## Tasks to carry out
a – In the text analysis pipeline notebook, where should the API key for the model provider be stored?
b – Extract the passage of the text analysis pipeline notebook from "# Or install" to "is also initialized.", copying it word for word.
*** Selected excerpt ***
# Multi-Analyst Text Analysis Pipeline

This notebook demonstrates the full pipeline for analyzing text through multiple specialist lenses (rhetorician, syntactician, lexicologist, etc.) and synthesizing their observations.

## Installations and Preparations
First, external modules are installed and ensured to be in working order.

In [None]:
# Optional: Install requirements if running in a fresh kernel
# Uncomment if needed:
!pip install -r requirements.txt

# Or install individual packages:
# !pip install litellm pydantic jinja2

In [None]:
try:
    import litellm
    print('Providers\n=========')
    print('* ' + '\n* '.join(litellm.LITELLM_CHAT_PROVIDERS))
except ImportError as e:
    print(f"✗ Cannot import litellm: {e}")

## Initialize Base Objects
Set up connections to a Large Language Model provider via `litellm` model router. Also, setup up tools to retrieve text data to be part of the context window, that is, instruction prompts and texts to analyze. A basic result storage is also initialized.

The LLM to use is set by the `model_string`, which is constructed as `<provider>/<model>`, the providers defined by the `litellm` package, see in particular `litellm.LITELLM_CHAT_PROVIDERS`. The API key to the provider should be stored in an environment variable with name defined in `model_provider_api_key_env_var`. Do **not** store the API key as a string variable directly in the notebook.

In [None]:
model_string = 'mistral/mistral-large-2411'
model_provider_api_key_env_var = 'MISTRAL_API_KEY'

In [None]:
import os
from pathlib import Path
from belletrist import LLM, LLMConfig, PromptMaker, DataSampler, ResultStore

llm = LLM(LLMConfig(
    model=model_string,
    api_key=os.environ.get(model_provider_api_key_env_var)
))
prompt_maker = PromptMaker()
sampler = DataSampler()
store = ResultStore(Path(f"{os.getcwd()}/belletrist_storage.db"))
store.reset()

## Generate and Store Text Samples to be Analyzed

A random text sample is taken from the data corpus and stored with full provenance (which file, which paragraphs). Each sample is an instance of `TextSegment`.

The sample size is set by the variable `n_sample` and each sample comprises `m_paragraphs_per_sample` number of consecutive paragraphs.

If non-random text samples are preferred, use the `get_paragraph_chunk` method of the `DataSampler` instance.

In [5]:
text_sample = sampler.sample_segment(p_length=4)
print(f'Text source: {text_sample.file_path}')
print(f'Paragraph range: {text_sample.paragraph_start} - {text_sample.paragraph_end}')
print(f'\n{text_sample.text}')
*** End of Selected excerpt ***
*** Dataset content ***
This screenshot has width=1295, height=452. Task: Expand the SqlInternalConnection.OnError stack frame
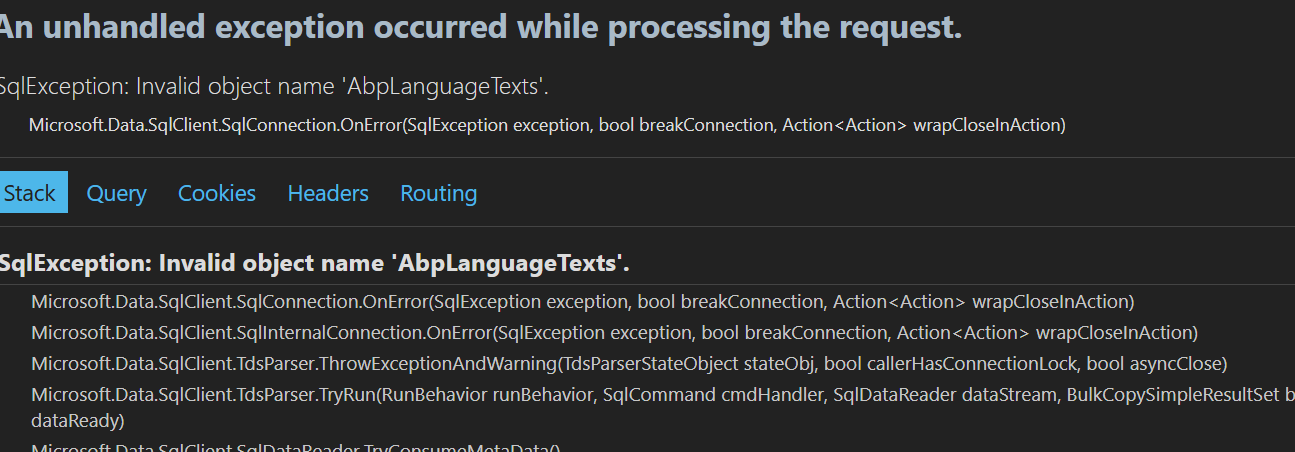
*** End of Dataset content ***
## Answers to the tasks
a – In an environment variable whose name is defined in `model_provider_api_key_env_var`.

b –
# Or install individual packages:
# !pip install litellm pydantic jinja2

In [None]:
try:
    import litellm
    print('Providers\n=========')
    print('* ' + '\n* '.join(litellm.LITELLM_CHAT_PROVIDERS))
except ImportError as e:
    print(f"✗ Cannot import litellm: {e}")

## Initialize Base Objects
Set up connections to a Large Language Model provider via `litellm` model router. Also, setup up tools to retrieve text data to be part of the context window, that is, instruction prompts and texts to analyze. A basic result storage is also initialized.